# Preliminary Study for Open CSV Project

The goal of the Open CSV project is to liberate data that is currently embedded in plots. This notebook is an initial feasibility analysis using modern machine learning methods. To be successful the project will have to do two things: it will have to identify the *locations* and the *value* of the x and y ticks, and it will have to extract the co-ordinates of the data points. 
**This preliminary notebook is focused on the first task only.**

The project has three main components:
1. Generation of a varied training set
2. Creating a varied 'true' (more on that later) validation set
3. Implementing a deep learning method

I will discuss these each in turn.

## Generating a varied training set

To use a deep learning approach, we need an initial training set that is well labelled. Classically, we would rely on a well-funded academic data set like ImageNet or COCO, where thousands of images (plots in our case) are analyzed and labelled by hand. Unfortunately, we don't have access to those resources, so we have to get creative. Luckily, the last few iterations of matplotlib (the python plotting library) have made it fairly easy to create a wide variety of plotting styles and formats (https://tonysyu.github.io/raw_content/matplotlib-style-gallery/gallery.html for several nice examples). 
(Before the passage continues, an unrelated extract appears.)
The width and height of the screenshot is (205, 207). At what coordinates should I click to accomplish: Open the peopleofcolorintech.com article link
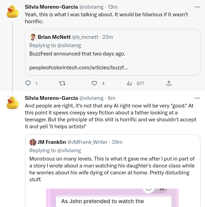[78, 68]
For this initial approach though, we will be just using the standard style library and working on generating random plots.


In [15]:
import numpy as np
import matplotlib.pyplot as plt 
import glob as glob
%matplotlib notebook
%matplotlib notebook

The following cell will generate a random plot, with a randomish amount of noise. 

In [11]:
    #np.random.seed(42)
    dpi = 100
    width = 4
    height = 4
    width_px = width * dpi
    height_px = height * dpi
    leading_degree = np.random.randint(low=1, high=5)
    poly = np.random.uniform(low=-1, high = 1, size=leading_degree)

    x_random = np.linspace(*np.random.random(1)*-1, *np.random.random(1), 100)
    y_random = np.polyval(poly, x_random)
    y_random = y_random + y_random.max()/np.random.randint(100)*np.random.uniform(low=-1, high=1, size=100)
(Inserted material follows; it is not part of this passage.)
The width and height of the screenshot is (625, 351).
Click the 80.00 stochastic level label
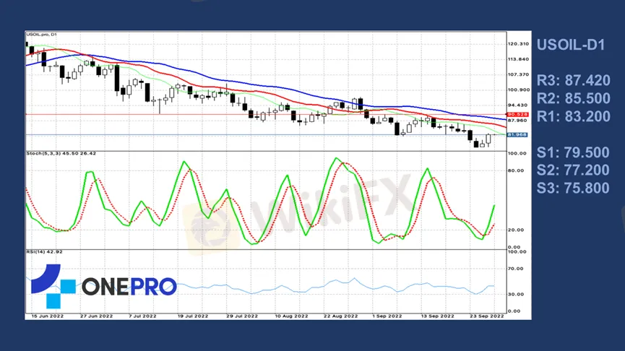coord(514,171)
    fig, ax = plt.subplots(figsize=(width,height), dpi=dpi)
    ax.plot(x_random, y_random, '.')
    ax.set_ylabel(u'distance (\u00b5m)')
    ax.set_xlabel(u'time (s)')
    plt.tight_layout()
    fig.canvas.draw()
    red_point =[100,200]
    red_point = ax.transData.inverted().transform(red_point)
    ax.plot(red_point[0], red_point[1], '.')

    #fig.savefig(name+'.png',dpi=100)


<IPython.core.display.Javascript object>

[<matplotlib.lines.Line2D at 0x25a7cdf3e48>]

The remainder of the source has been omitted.